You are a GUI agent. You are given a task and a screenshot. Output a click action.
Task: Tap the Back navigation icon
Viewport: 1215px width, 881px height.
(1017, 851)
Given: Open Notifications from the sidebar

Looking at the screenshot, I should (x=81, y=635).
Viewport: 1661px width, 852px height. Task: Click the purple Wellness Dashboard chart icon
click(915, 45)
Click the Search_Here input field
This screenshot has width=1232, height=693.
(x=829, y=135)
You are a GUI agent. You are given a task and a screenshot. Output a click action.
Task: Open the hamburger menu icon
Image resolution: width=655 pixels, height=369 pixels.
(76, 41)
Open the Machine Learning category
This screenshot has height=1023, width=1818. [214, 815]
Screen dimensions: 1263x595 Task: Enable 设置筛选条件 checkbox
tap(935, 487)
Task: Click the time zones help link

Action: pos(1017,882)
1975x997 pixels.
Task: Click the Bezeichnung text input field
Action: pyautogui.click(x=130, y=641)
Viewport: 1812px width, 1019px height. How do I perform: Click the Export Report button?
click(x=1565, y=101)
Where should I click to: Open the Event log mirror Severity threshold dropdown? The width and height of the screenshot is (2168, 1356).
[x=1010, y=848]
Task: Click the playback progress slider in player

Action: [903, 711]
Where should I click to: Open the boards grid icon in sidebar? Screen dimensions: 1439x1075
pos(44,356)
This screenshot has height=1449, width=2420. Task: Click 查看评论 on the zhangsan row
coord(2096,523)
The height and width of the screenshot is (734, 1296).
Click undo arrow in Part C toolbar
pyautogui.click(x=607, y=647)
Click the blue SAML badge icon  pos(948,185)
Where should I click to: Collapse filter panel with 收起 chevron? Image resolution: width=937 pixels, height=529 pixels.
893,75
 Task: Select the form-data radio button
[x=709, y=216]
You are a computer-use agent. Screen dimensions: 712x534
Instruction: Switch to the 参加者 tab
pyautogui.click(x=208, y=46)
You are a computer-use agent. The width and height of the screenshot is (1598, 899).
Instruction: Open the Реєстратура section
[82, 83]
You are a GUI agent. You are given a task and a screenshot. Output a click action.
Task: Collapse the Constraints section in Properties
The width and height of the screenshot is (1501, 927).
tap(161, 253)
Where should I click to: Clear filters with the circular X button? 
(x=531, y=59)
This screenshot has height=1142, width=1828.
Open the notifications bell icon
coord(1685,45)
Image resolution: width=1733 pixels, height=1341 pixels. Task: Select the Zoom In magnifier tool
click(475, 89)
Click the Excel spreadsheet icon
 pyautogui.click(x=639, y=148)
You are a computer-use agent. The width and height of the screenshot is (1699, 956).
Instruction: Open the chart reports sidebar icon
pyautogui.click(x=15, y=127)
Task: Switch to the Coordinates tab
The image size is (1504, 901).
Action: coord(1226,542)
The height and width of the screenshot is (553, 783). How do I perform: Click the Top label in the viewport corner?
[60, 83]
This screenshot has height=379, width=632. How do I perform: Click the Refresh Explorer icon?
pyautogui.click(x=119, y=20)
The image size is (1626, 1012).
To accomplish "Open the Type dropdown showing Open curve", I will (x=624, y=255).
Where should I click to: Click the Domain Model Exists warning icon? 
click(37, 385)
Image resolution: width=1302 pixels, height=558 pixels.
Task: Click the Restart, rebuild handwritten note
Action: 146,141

_Exercise objective_. All of the entries above should be written out again exactly.

_Result of this exercise_.
You are a GUI agent. You are given a task and a screenshot. Output a click action.
Task: Tap the Back navigation icon
Viewport: 1215px width, 881px height.
(1017, 851)
Given: Open Notifications from the sidebar

Looking at the screenshot, I should (x=81, y=635).
Viewport: 1661px width, 852px height. Task: Click the purple Wellness Dashboard chart icon
click(915, 45)
Click the Search_Here input field
This screenshot has width=1232, height=693.
(x=829, y=135)
You are a GUI agent. You are given a task and a screenshot. Output a click action.
Task: Open the hamburger menu icon
Image resolution: width=655 pixels, height=369 pixels.
(76, 41)
Open the Machine Learning category
This screenshot has height=1023, width=1818. [214, 815]
Screen dimensions: 1263x595 Task: Enable 设置筛选条件 checkbox
tap(935, 487)
Task: Click the time zones help link

Action: pos(1017,882)
1975x997 pixels.
Task: Click the Bezeichnung text input field
Action: pyautogui.click(x=130, y=641)
Viewport: 1812px width, 1019px height. How do I perform: Click the Export Report button?
click(x=1565, y=101)
Where should I click to: Open the Event log mirror Severity threshold dropdown? The width and height of the screenshot is (2168, 1356).
[x=1010, y=848]
Task: Click the playback progress slider in player

Action: [903, 711]
Where should I click to: Open the boards grid icon in sidebar? Screen dimensions: 1439x1075
pos(44,356)
This screenshot has height=1449, width=2420. Task: Click 查看评论 on the zhangsan row
coord(2096,523)
The height and width of the screenshot is (734, 1296).
Click undo arrow in Part C toolbar
pyautogui.click(x=607, y=647)
Click the blue SAML badge icon  pos(948,185)
Where should I click to: Collapse filter panel with 收起 chevron? Image resolution: width=937 pixels, height=529 pixels.
893,75
 Task: Select the form-data radio button
[x=709, y=216]
You are a computer-use agent. Screen dimensions: 712x534
Instruction: Switch to the 参加者 tab
pyautogui.click(x=208, y=46)
You are a computer-use agent. The width and height of the screenshot is (1598, 899).
Instruction: Open the Реєстратура section
[82, 83]
You are a GUI agent. You are given a task and a screenshot. Output a click action.
Task: Collapse the Constraints section in Properties
The width and height of the screenshot is (1501, 927).
tap(161, 253)
Where should I click to: Clear filters with the circular X button? 
(x=531, y=59)
This screenshot has height=1142, width=1828.
Open the notifications bell icon
coord(1685,45)
Image resolution: width=1733 pixels, height=1341 pixels. Task: Select the Zoom In magnifier tool
click(475, 89)
Click the Excel spreadsheet icon
 pyautogui.click(x=639, y=148)
You are a computer-use agent. The width and height of the screenshot is (1699, 956).
Instruction: Open the chart reports sidebar icon
pyautogui.click(x=15, y=127)
Task: Switch to the Coordinates tab
The image size is (1504, 901).
Action: coord(1226,542)
The height and width of the screenshot is (553, 783). How do I perform: Click the Top label in the viewport corner?
[60, 83]
This screenshot has height=379, width=632. How do I perform: Click the Refresh Explorer icon?
pyautogui.click(x=119, y=20)
The image size is (1626, 1012).
To accomplish "Open the Type dropdown showing Open curve", I will (x=624, y=255).
Where should I click to: Click the Domain Model Exists warning icon? 
click(37, 385)
Image resolution: width=1302 pixels, height=558 pixels.
Task: Click the Restart, rebuild handwritten note
Action: 146,141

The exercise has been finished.